The example obviously seems a little strange because we never experiened a shift from full reserve to fractional reserve banking, but if we would, we would see inflation at roughly the rate of the money multiplier. There would obviously be a time lag and not every price would increase at the same rate, but overall and in the long run, if you increase the money supply by X prices increase by X, if we believe that real GDP would not be affected at all. According to Austrian Business Cycle Theory we would also see a dillution in the structure of production as the price for credit, the interest rate, would decrease and thus a credit expansion driven recession will occur at some point.
I don't understand your logic. You say the act of spending a deposit (like say me trading 3 deposit dollars to the grocer for bread) destroys the deposit?
That is akin to saying the act of me spending three dollar bills destroys those paper dollars because I no longer have those.

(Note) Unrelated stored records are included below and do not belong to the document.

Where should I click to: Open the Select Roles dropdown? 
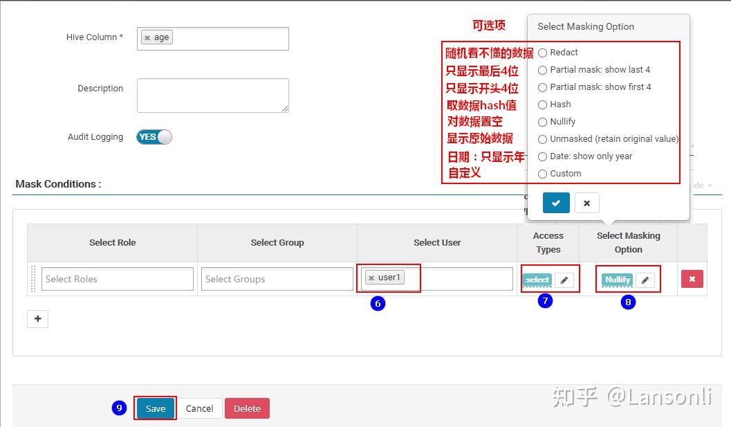[116, 278]
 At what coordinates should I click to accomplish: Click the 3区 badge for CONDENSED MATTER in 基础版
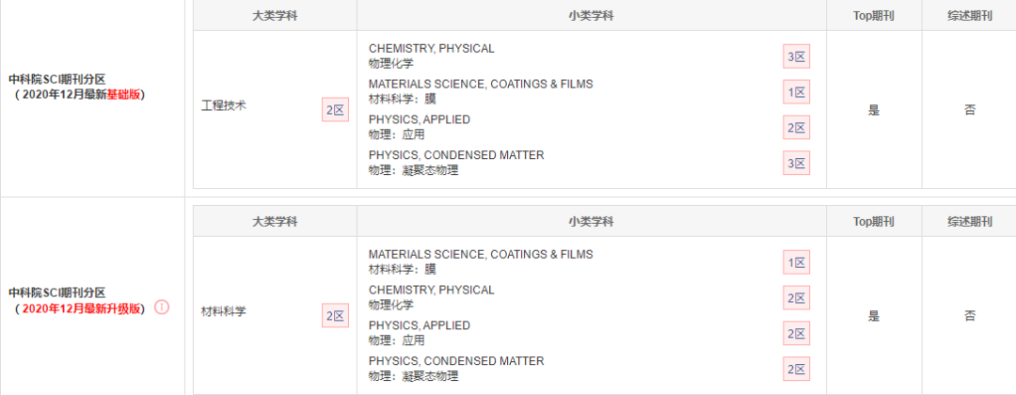pos(797,164)
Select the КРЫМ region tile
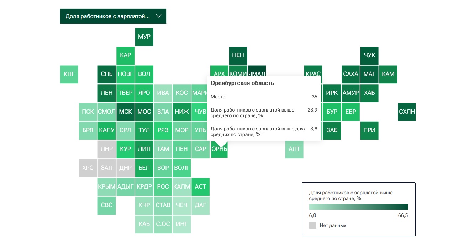Image resolution: width=464 pixels, height=238 pixels. pos(107,186)
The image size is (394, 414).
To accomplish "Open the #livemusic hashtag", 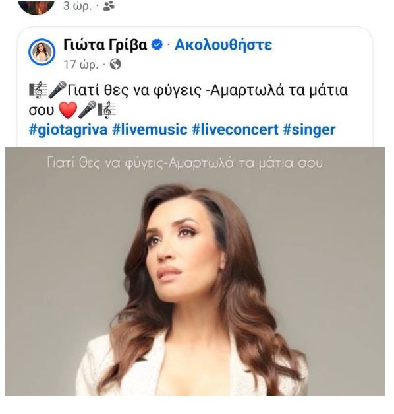I will 150,129.
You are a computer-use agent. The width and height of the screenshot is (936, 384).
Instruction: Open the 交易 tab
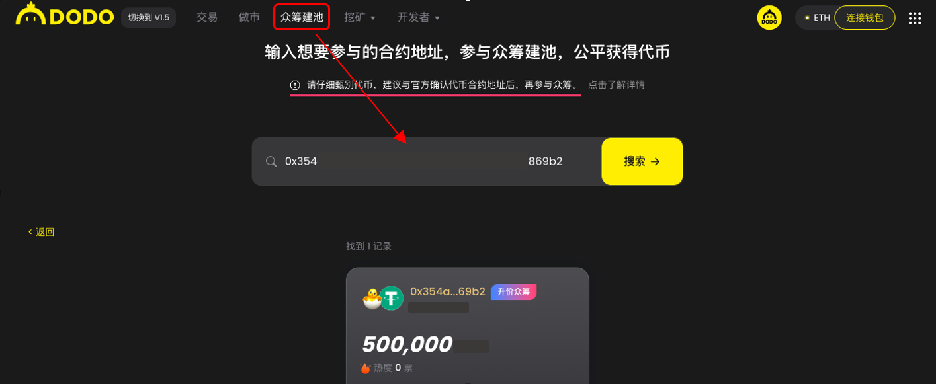click(x=207, y=17)
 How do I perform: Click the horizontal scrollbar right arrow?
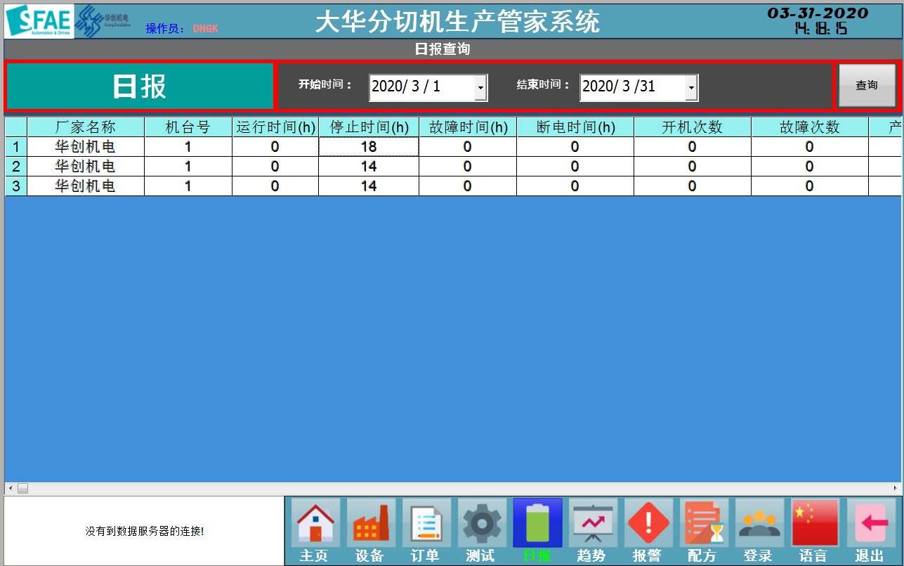point(895,488)
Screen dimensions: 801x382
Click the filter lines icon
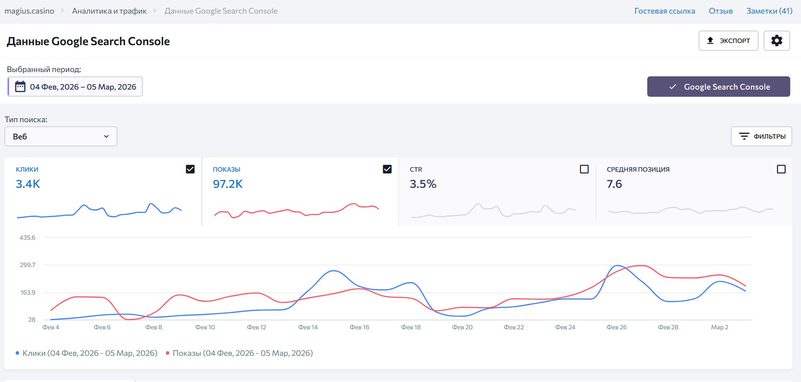click(x=744, y=136)
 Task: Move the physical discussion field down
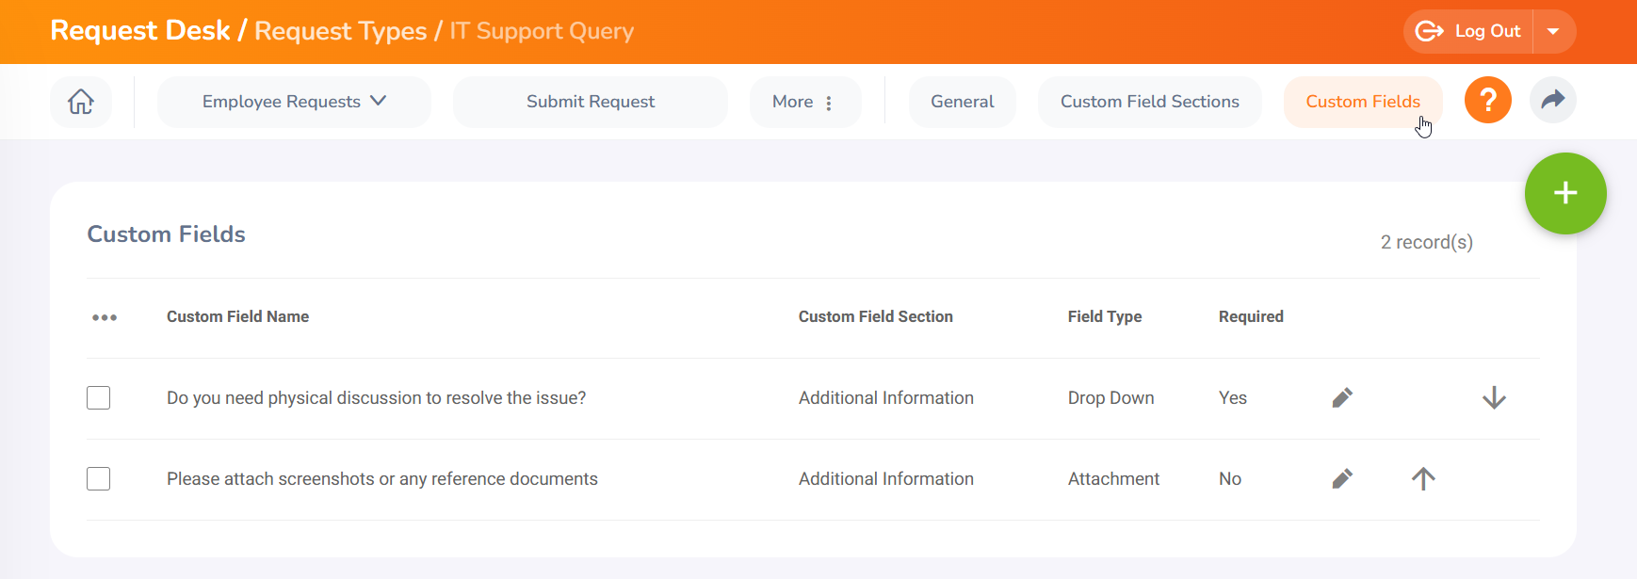1494,398
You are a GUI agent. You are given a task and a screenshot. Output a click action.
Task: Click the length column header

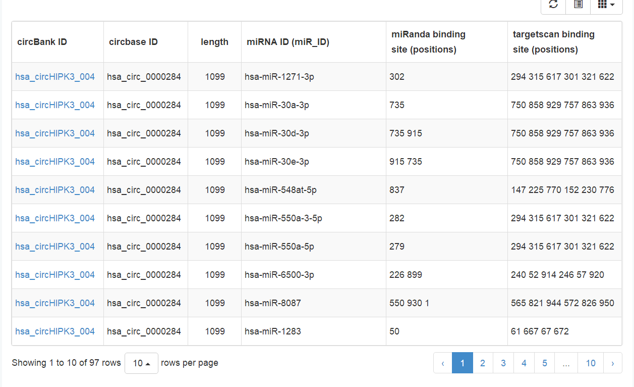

Spending deposits doesn't destroy them...it just moves them around to other banks. Now reserves do accumulate around the banking system and stockpile more at some banks then others...letting those banks practice more FRB banking then their competition...or more likely lending their reserve extras back in the money market. That doesn't mean though that deposits can't be spent though.
Assume there was just one monopoly bank in the US. It started by accepting say deposits of 1 billion dollars. Then created 1 trillion in deposits on top of that because they noticed that statistically the reserves stayed in the system. So say a mega-corporation writes a check for 2 billion dollars to another. This is possible and easily explained by FRB, and yet you and your logic seem to disagree that this is even possible.
In real life, banks don't "replace deposits". They certainly love deposits...they love lending...and pretty much give their loan officer free reign to make whatever loans they feel are prudent. As banks make loans and see withdrawals, their capital ratios and reserve ratios shrink which can encourage them to borrow reserves from the money market. Frequently they don't have to because incoming deposits frequently match outgoing deposits.
You did not describe the type of debt in this example. But certainly short term credit is a component of the money supply.
So yes...there may still be 10 dollars (say in base money)...but there is now an additional 20 dollars of credit...which if short term might count toward say M3. So M3 might have gone up by 20 dollars.
Say in your debt example, these was a 10 year loan. This is not so bad because the 10 year debt would be matched by a 10 year credit. What a bank does is different. They will mismatch the maturities dishonestly to earn profit. So they will issue a 1 year debt to finance a 10 year credit...and cross their fingers that they can keep rolling over that 1 year debt until the 10 year matures.
Why do this? Because long term credit has higher yields...but for good reason! It lacks the liquidity of short term credit. Yet banks try to cheat this by mismatching the maturities and externalizing risk and inflation onto the general public.
The other key difference is that we don't accept say 10 year bonds as payment. We do accept payment from debt maturing at ∞/1 years though...it is this conflation that creates so much problems, inflation and instability.
Last edited by rpwi; 01-08-2013 at 07:21 PM.